Inquiring Minds Want to Know

Curiosity is a motivating factor in life.  Observing events around you can trigger different questions: “Wow!  How can that be?” or “Why did that happen?”  This is where we’re at in our collaborative efforts at YME with science, art, and agriculture coming together to create Raku pottery.

On my end in 7th-8th grade Earth Science, I’m using a two-pronged approach: 1) introducing students to the ever-changing rock cyle processes & products, and 2) emphasizing the fun in inquiry.  It is during our lessons on the rock cycle that students observe the chemical and physical properties of different rocks, based on how they were formed.  They see how sedimentary rock can become clay as erosion and compression of sediment change broken fragments of rock.  The inquiry process is much broader for them.  I am giving the students opportunities in the lab setting to hypothesize (how many drops of water can a penny hold?), experiment, explain their results - especially if it’s not what they expected, and reflect on other possibilities (so what about cooking oil? or if I coat the penny in soap first?).  
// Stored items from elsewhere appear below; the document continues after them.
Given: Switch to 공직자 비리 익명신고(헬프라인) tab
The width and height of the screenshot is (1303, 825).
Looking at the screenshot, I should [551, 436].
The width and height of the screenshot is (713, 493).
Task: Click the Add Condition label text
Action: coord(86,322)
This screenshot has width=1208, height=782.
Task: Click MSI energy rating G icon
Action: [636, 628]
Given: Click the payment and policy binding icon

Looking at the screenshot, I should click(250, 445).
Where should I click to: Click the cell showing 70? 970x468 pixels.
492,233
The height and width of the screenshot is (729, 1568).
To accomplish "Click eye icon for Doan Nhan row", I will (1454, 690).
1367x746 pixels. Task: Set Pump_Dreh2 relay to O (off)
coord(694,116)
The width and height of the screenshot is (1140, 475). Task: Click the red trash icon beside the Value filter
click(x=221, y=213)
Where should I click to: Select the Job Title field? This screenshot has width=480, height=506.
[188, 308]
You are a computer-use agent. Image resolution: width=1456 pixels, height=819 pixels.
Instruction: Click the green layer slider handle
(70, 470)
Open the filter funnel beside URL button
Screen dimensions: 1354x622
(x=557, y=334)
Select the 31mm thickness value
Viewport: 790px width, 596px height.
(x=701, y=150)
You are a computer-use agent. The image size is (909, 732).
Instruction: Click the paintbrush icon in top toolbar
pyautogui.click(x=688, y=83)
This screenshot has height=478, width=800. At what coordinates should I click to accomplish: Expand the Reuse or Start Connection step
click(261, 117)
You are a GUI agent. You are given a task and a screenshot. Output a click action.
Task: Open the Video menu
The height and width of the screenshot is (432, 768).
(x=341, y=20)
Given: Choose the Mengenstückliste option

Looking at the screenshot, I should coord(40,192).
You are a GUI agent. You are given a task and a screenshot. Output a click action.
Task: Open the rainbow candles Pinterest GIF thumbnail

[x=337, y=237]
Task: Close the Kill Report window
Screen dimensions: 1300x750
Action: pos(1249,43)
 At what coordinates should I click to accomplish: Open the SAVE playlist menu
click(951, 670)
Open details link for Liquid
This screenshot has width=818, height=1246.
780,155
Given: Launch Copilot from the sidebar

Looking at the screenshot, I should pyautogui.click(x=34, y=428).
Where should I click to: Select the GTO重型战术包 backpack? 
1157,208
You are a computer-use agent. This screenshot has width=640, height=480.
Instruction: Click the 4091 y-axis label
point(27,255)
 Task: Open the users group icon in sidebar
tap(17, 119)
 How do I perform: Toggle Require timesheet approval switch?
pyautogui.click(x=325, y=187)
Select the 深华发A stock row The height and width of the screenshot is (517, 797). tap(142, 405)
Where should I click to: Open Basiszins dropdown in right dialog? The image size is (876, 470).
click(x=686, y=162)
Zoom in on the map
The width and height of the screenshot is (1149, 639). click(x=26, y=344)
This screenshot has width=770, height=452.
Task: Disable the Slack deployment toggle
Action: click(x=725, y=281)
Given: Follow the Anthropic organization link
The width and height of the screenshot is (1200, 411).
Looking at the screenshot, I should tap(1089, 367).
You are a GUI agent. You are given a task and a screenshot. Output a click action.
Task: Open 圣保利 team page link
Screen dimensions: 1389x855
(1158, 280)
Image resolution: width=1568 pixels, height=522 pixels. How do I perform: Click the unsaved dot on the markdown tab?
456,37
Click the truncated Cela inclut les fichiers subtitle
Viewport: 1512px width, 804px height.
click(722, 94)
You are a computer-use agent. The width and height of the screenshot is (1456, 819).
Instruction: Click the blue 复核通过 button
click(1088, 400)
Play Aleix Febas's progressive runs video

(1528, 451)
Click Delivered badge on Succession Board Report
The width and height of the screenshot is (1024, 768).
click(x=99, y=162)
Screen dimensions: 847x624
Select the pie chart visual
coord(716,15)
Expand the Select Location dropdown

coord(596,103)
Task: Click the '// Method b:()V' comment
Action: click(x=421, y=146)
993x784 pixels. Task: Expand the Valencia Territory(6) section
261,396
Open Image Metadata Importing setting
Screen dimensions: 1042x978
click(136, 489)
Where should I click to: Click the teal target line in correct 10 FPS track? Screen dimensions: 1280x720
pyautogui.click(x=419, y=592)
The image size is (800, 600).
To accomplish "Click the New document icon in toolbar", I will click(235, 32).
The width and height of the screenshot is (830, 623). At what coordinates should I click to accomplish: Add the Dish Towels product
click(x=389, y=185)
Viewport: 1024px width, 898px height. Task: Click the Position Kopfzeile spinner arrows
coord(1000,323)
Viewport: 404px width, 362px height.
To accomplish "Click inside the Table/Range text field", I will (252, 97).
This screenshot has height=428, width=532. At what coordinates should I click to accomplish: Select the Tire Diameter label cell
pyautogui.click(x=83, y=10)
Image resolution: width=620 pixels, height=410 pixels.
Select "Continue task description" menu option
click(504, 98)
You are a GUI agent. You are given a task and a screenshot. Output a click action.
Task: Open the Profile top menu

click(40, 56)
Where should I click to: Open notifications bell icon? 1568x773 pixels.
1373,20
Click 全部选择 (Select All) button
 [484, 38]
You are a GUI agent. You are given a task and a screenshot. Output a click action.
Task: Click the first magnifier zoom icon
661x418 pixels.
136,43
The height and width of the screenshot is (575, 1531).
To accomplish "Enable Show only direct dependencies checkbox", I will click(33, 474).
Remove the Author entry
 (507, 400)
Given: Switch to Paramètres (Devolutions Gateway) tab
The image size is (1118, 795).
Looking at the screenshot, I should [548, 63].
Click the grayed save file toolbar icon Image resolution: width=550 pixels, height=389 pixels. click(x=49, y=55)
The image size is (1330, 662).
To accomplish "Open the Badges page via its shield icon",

The inquiry approach will be most evident as the students use test tiles when forming a glaze for their pottery.  After making initial observations, students will predict an expected glaze outcome for their Raku cup.  Many times this is when students ask, “Is this right?” especially when doing something for the first time.  My response is, “Tell me what you did to get here.”  This encourages inquiry and provides students the opportunity for reflective practice.  It also shows them that sometimes there is not one correct answer to a question.

As the students build and learn about the inner-workings of a Raku kiln… as they create “life” from their lumps of clay… inquiring minds will be sorting and meshing and creating new information that may not answer their initial questions of curiosity.  Instead it may just open the door to the reality that life is always changing; and even in science, it’s ok to not always know the answer.